▶ Aim of the task:
Repeat the lines from the line with "Instruction: Open the" to the line with "999x687 pixels." in the listing below, keeping both end lines and adding nothing.

Start of Records for this task

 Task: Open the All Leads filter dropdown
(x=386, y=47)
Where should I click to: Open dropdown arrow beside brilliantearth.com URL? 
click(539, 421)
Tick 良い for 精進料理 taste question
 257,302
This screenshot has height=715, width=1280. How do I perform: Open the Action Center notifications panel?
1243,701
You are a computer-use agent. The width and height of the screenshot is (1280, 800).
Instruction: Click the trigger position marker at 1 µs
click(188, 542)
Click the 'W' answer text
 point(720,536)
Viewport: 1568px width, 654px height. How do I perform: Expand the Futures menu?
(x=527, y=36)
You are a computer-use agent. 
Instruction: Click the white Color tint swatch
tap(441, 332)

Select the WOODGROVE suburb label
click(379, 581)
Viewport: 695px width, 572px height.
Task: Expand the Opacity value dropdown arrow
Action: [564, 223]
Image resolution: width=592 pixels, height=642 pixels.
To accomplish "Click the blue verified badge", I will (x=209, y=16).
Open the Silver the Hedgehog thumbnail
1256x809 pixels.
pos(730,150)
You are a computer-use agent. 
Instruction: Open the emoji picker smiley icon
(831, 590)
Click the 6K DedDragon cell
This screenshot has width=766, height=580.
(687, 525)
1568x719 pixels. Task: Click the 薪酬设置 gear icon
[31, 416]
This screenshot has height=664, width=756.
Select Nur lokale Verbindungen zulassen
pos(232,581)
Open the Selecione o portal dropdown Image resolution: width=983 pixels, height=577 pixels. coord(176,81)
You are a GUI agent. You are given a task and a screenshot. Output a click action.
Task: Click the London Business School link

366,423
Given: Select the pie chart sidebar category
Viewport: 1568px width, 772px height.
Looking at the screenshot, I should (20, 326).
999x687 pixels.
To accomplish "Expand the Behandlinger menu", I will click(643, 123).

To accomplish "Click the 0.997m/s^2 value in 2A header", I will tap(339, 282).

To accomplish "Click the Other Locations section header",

End of Records for this task

▶ Output:
Instruction: Open the emoji picker smiley icon
(831, 590)
Click the 6K DedDragon cell
This screenshot has width=766, height=580.
(687, 525)
1568x719 pixels. Task: Click the 薪酬设置 gear icon
[31, 416]
This screenshot has height=664, width=756.
Select Nur lokale Verbindungen zulassen
pos(232,581)
Open the Selecione o portal dropdown Image resolution: width=983 pixels, height=577 pixels. coord(176,81)
You are a GUI agent. You are given a task and a screenshot. Output a click action.
Task: Click the London Business School link

366,423
Given: Select the pie chart sidebar category
Viewport: 1568px width, 772px height.
Looking at the screenshot, I should (20, 326).
999x687 pixels.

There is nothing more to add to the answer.